TASK DETAILS - Return the following lines word for word, as they appear.

[Start]

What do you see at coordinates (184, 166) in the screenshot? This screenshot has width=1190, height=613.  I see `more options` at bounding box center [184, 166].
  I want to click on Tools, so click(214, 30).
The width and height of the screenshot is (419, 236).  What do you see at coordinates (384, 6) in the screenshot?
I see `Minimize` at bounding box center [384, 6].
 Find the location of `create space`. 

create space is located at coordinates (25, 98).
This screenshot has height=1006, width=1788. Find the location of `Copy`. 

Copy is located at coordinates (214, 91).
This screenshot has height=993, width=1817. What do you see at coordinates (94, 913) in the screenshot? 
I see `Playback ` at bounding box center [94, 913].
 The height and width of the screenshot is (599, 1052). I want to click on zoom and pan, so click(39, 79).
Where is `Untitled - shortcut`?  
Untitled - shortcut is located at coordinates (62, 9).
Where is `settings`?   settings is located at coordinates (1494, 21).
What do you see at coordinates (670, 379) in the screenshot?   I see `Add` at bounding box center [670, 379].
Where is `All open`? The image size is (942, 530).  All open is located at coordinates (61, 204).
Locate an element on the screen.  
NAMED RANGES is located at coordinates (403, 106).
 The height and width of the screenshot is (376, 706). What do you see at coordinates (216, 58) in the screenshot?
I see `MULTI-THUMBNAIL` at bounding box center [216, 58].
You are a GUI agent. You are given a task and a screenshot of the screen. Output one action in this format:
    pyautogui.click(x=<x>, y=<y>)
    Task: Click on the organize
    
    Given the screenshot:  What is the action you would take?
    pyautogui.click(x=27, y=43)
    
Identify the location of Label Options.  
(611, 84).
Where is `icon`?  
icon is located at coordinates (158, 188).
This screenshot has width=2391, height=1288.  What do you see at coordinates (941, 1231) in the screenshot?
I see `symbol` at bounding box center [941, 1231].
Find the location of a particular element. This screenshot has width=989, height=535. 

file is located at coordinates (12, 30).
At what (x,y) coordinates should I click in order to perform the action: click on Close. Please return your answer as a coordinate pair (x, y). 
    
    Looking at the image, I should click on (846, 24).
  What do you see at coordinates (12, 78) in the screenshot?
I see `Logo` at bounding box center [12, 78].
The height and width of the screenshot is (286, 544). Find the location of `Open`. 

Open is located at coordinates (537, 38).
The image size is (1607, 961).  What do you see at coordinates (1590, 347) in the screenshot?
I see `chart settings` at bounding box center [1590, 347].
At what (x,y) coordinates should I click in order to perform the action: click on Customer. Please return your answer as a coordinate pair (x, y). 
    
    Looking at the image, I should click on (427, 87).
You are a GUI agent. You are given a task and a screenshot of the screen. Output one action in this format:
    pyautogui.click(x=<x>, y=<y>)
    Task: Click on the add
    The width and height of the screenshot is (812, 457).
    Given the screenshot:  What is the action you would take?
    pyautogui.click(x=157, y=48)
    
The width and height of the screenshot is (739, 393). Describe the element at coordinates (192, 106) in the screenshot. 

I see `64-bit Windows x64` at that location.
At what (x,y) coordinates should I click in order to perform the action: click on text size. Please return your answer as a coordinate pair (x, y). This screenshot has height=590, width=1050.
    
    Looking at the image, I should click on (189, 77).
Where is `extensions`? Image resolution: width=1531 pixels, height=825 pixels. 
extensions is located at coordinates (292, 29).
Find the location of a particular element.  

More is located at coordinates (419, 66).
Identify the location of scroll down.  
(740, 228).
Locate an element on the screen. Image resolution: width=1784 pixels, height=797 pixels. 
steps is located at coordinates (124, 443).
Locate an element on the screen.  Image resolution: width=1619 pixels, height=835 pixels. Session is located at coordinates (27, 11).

[End]

TASK ANSWER -
What do you see at coordinates (184, 166) in the screenshot? This screenshot has width=1190, height=613.  I see `more options` at bounding box center [184, 166].
  I want to click on Tools, so click(214, 30).
The width and height of the screenshot is (419, 236).  What do you see at coordinates (384, 6) in the screenshot?
I see `Minimize` at bounding box center [384, 6].
 Find the location of `create space`. 

create space is located at coordinates (25, 98).
This screenshot has height=1006, width=1788. Find the location of `Copy`. 

Copy is located at coordinates (214, 91).
This screenshot has height=993, width=1817. What do you see at coordinates (94, 913) in the screenshot? 
I see `Playback ` at bounding box center [94, 913].
 The height and width of the screenshot is (599, 1052). I want to click on zoom and pan, so click(39, 79).
Where is `Untitled - shortcut`?  
Untitled - shortcut is located at coordinates (62, 9).
Where is `settings`?   settings is located at coordinates (1494, 21).
What do you see at coordinates (670, 379) in the screenshot?   I see `Add` at bounding box center [670, 379].
Where is `All open`? The image size is (942, 530).  All open is located at coordinates (61, 204).
Locate an element on the screen.  
NAMED RANGES is located at coordinates (403, 106).
 The height and width of the screenshot is (376, 706). What do you see at coordinates (216, 58) in the screenshot?
I see `MULTI-THUMBNAIL` at bounding box center [216, 58].
You are a GUI agent. You are given a task and a screenshot of the screen. Output one action in this format:
    pyautogui.click(x=<x>, y=<y>)
    Task: Click on the organize
    
    Given the screenshot:  What is the action you would take?
    pyautogui.click(x=27, y=43)
    
Identify the location of Label Options.  
(611, 84).
Where is `icon`?  
icon is located at coordinates (158, 188).
This screenshot has width=2391, height=1288.  What do you see at coordinates (941, 1231) in the screenshot?
I see `symbol` at bounding box center [941, 1231].
Find the location of a particular element. This screenshot has width=989, height=535. 

file is located at coordinates (12, 30).
At what (x,y) coordinates should I click in order to perform the action: click on Close. Please return your answer as a coordinate pair (x, y). 
    
    Looking at the image, I should click on (846, 24).
  What do you see at coordinates (12, 78) in the screenshot?
I see `Logo` at bounding box center [12, 78].
The height and width of the screenshot is (286, 544). Find the location of `Open`. 

Open is located at coordinates (537, 38).
The image size is (1607, 961).  What do you see at coordinates (1590, 347) in the screenshot?
I see `chart settings` at bounding box center [1590, 347].
At what (x,y) coordinates should I click in order to perform the action: click on Customer. Please return your answer as a coordinate pair (x, y). 
    
    Looking at the image, I should click on (427, 87).
You are a GUI agent. You are given a task and a screenshot of the screen. Output one action in this format:
    pyautogui.click(x=<x>, y=<y>)
    Task: Click on the add
    The width and height of the screenshot is (812, 457).
    Given the screenshot:  What is the action you would take?
    pyautogui.click(x=157, y=48)
    
The width and height of the screenshot is (739, 393). Describe the element at coordinates (192, 106) in the screenshot. 

I see `64-bit Windows x64` at that location.
At what (x,y) coordinates should I click in order to perform the action: click on text size. Please return your answer as a coordinate pair (x, y). This screenshot has height=590, width=1050.
    
    Looking at the image, I should click on (189, 77).
Where is `extensions`? Image resolution: width=1531 pixels, height=825 pixels. 
extensions is located at coordinates (292, 29).
Find the location of a particular element.  

More is located at coordinates (419, 66).
Identify the location of scroll down.  
(740, 228).
Locate an element on the screen. Image resolution: width=1784 pixels, height=797 pixels. 
steps is located at coordinates (124, 443).
Locate an element on the screen.  Image resolution: width=1619 pixels, height=835 pixels. Session is located at coordinates (27, 11).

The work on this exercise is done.